---------- RECORD EXCERPTS ----------

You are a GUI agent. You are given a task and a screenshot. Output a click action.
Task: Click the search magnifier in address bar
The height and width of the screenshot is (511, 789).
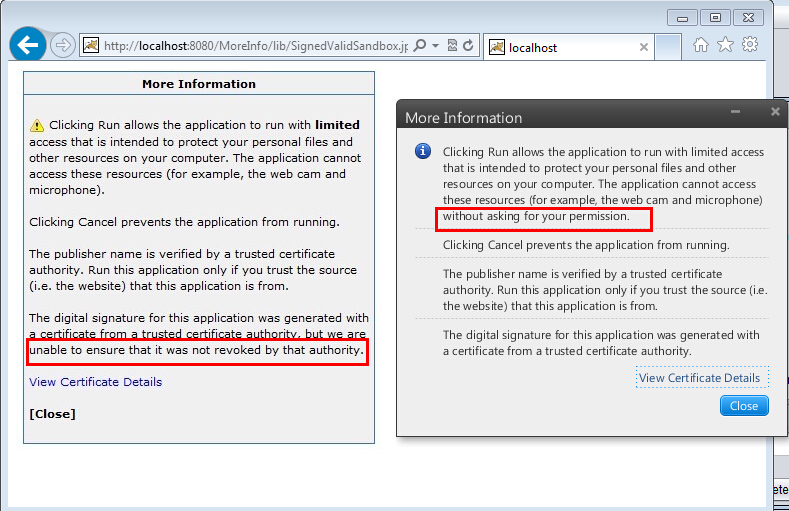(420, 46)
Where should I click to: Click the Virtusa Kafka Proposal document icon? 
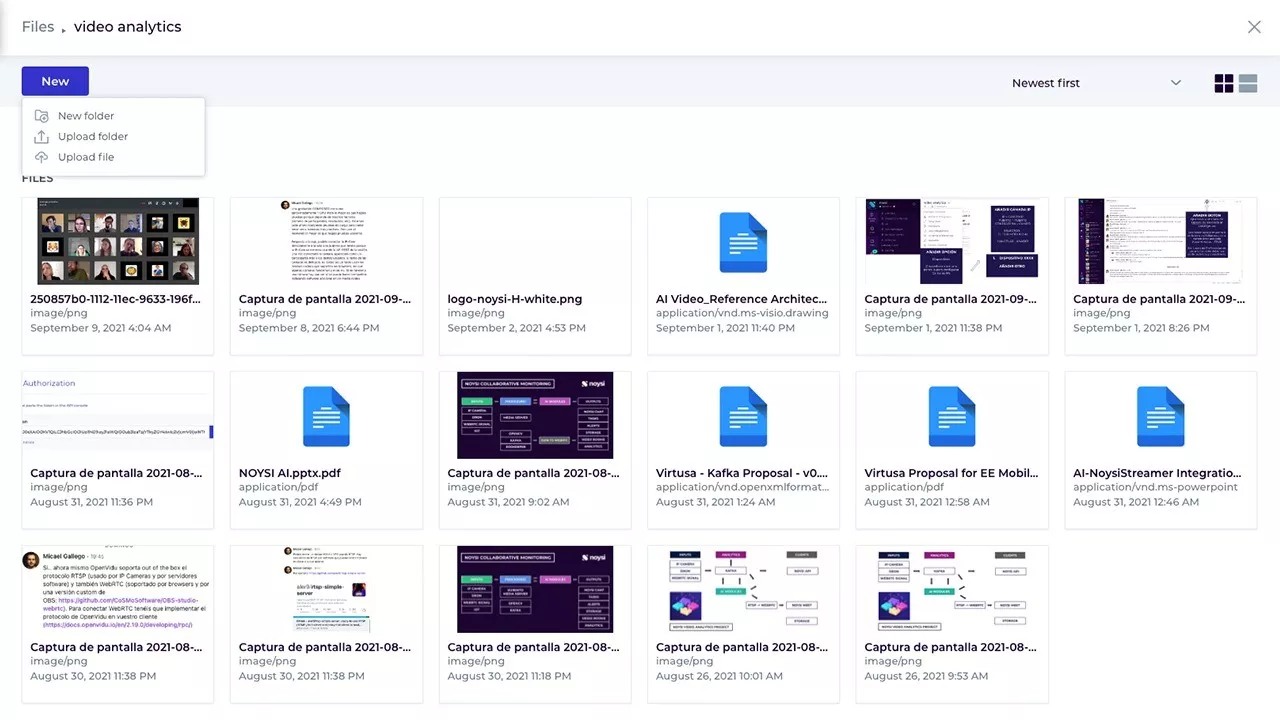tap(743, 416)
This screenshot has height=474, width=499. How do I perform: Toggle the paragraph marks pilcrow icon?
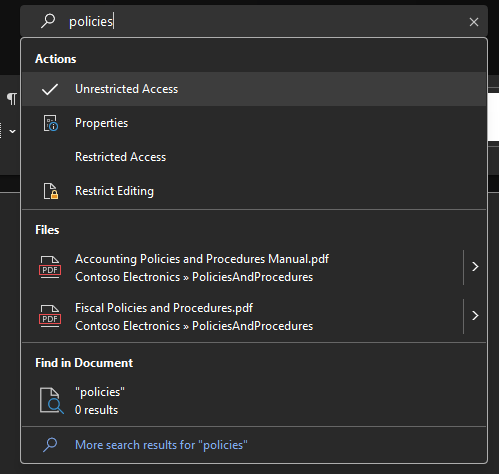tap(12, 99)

----------

→ **EXERCISE GOAL**
Print the text lines of the records above word for word, with no changes, and leave out the pictures.

→ **RESULT**
You are a GUI agent. You are given a task and a screenshot. Output a click action.
Task: Click the search magnifier in address bar
The height and width of the screenshot is (511, 789).
(420, 46)
Where should I click to: Click the Virtusa Kafka Proposal document icon? 
tap(743, 416)
This screenshot has height=474, width=499. How do I perform: Toggle the paragraph marks pilcrow icon?
tap(12, 99)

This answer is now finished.